+++ INFORMATION PROVIDED +++
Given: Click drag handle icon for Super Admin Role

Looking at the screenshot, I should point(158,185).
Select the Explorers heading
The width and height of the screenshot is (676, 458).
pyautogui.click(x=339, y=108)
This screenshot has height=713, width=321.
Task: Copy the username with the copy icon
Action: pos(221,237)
+++
> _EXERCISE AIM_
Return each line of the data exactly as it was given.

> _OUTPUT FOR THIS TASK_
Given: Click drag handle icon for Super Admin Role

Looking at the screenshot, I should point(158,185).
Select the Explorers heading
The width and height of the screenshot is (676, 458).
pyautogui.click(x=339, y=108)
This screenshot has height=713, width=321.
Task: Copy the username with the copy icon
Action: pos(221,237)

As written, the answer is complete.